### Exercise goal
Omit all pictures, and print word for word only the lines from the one containing "Given: Select the" through the end of the data.
──────── Source material
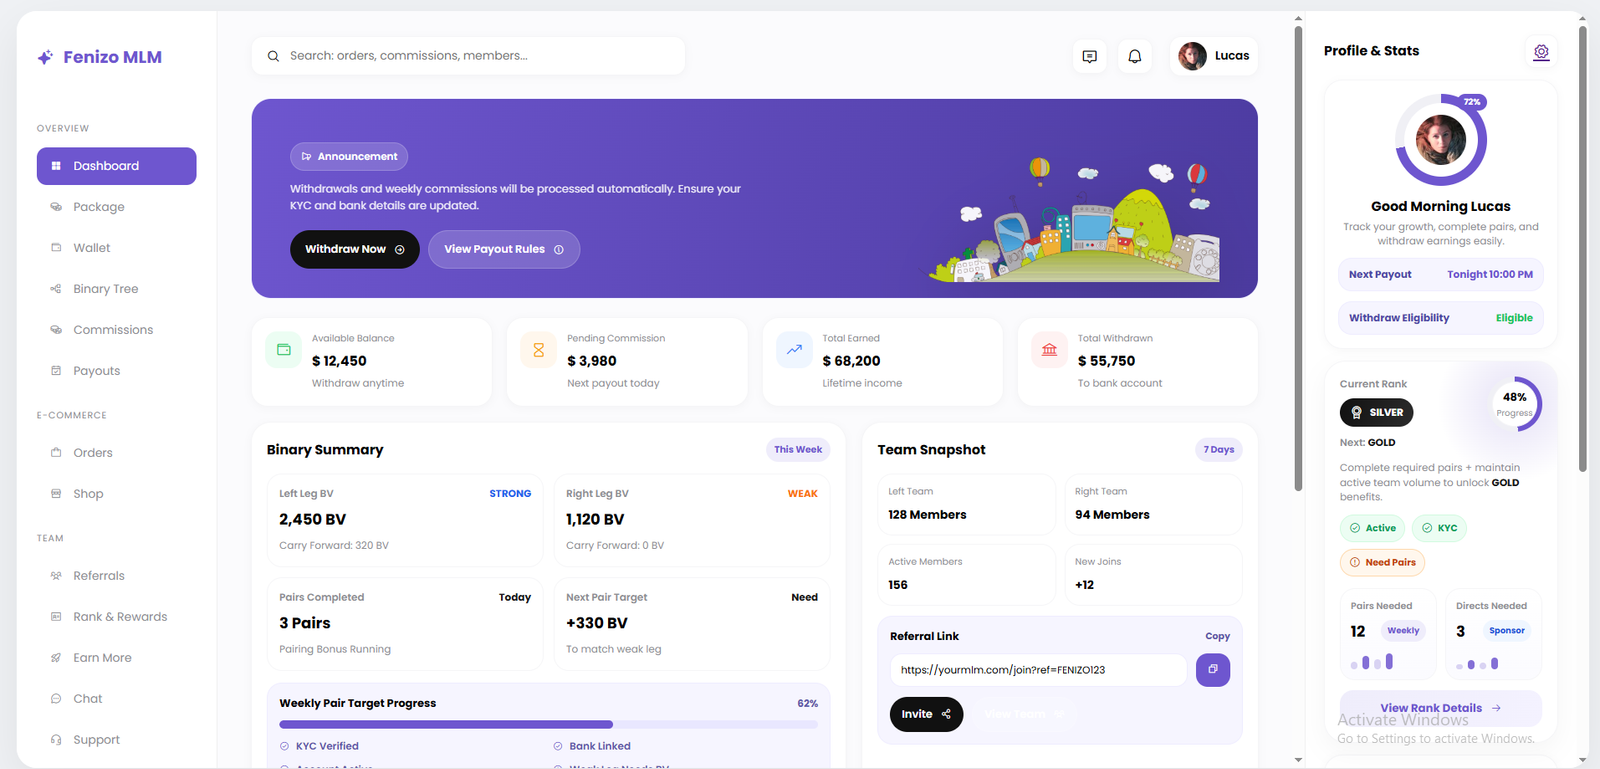Click the copy referral link icon button
Viewport: 1600px width, 769px height.
[1212, 670]
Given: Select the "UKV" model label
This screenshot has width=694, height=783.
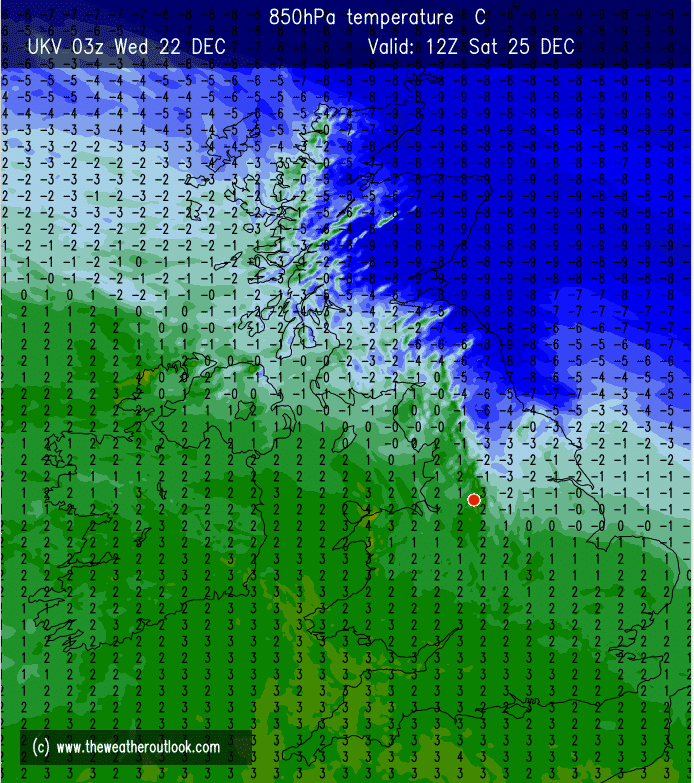Looking at the screenshot, I should click(47, 47).
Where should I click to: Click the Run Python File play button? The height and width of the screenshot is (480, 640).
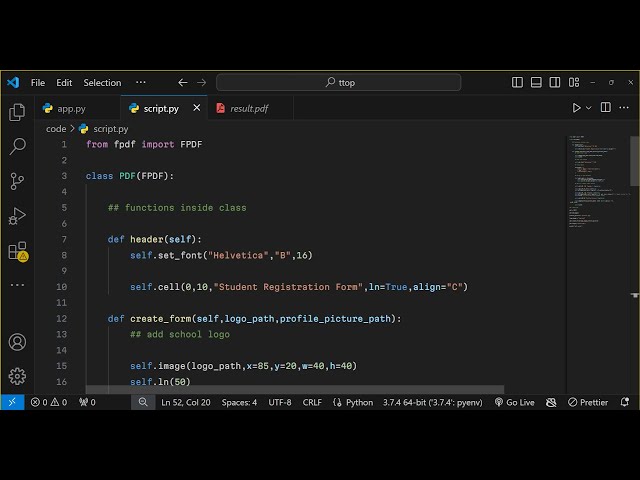pyautogui.click(x=576, y=108)
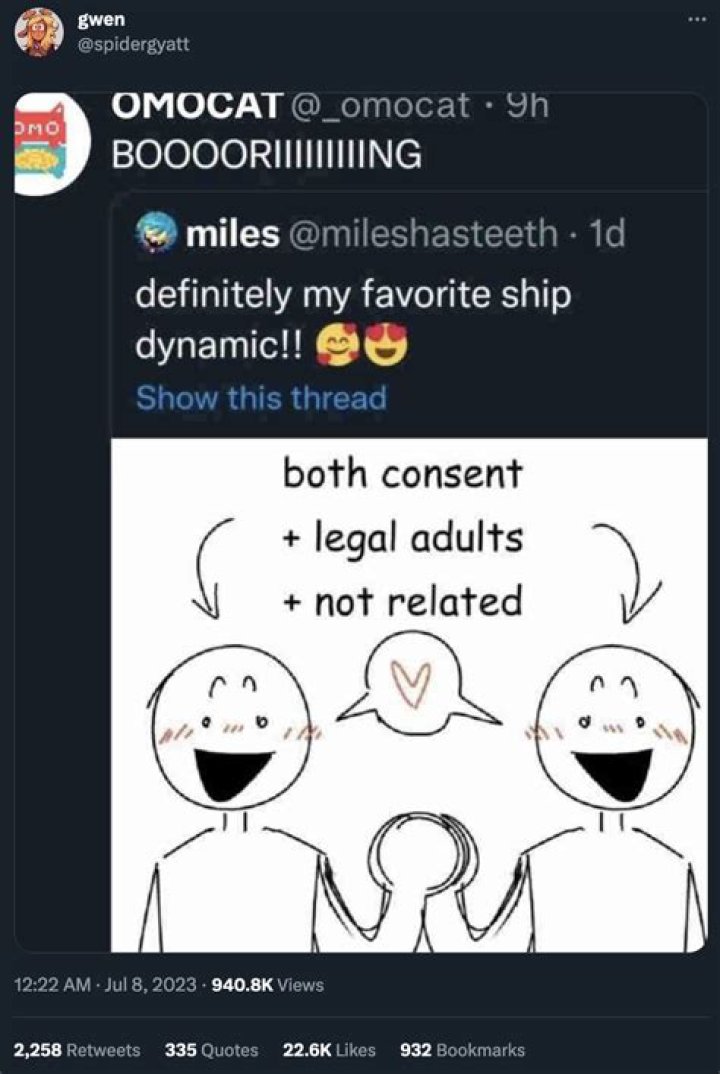The height and width of the screenshot is (1074, 720).
Task: View the 22.6K Likes list
Action: (330, 1049)

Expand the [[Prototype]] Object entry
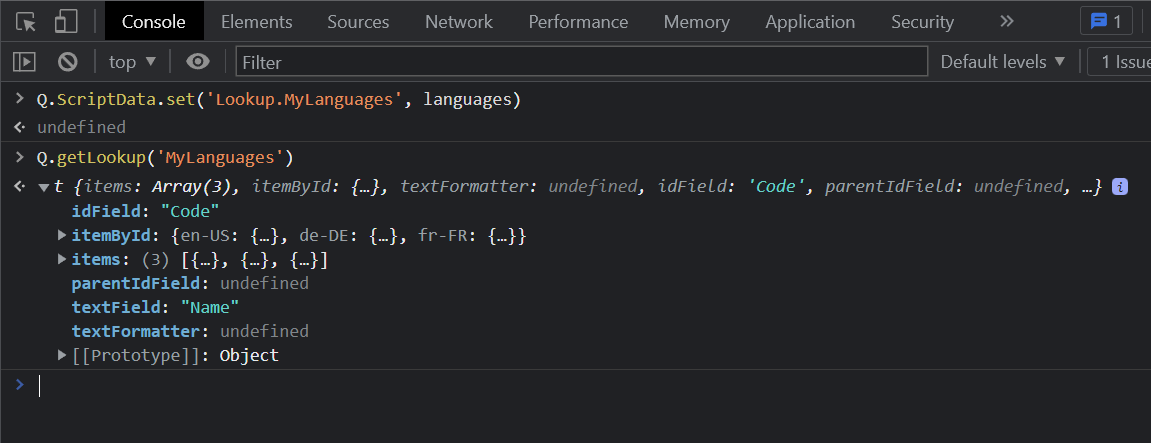(x=63, y=356)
────────────────
### Answer to this task
Given: Select the "UKV" model label
This screenshot has width=694, height=783.
Looking at the screenshot, I should click(47, 47).
Where should I click to: Click the Run Python File play button? The height and width of the screenshot is (480, 640).
pyautogui.click(x=576, y=108)
The height and width of the screenshot is (1074, 720).
Task: View the 22.6K Likes list
Action: (330, 1049)

Expand the [[Prototype]] Object entry
(x=63, y=356)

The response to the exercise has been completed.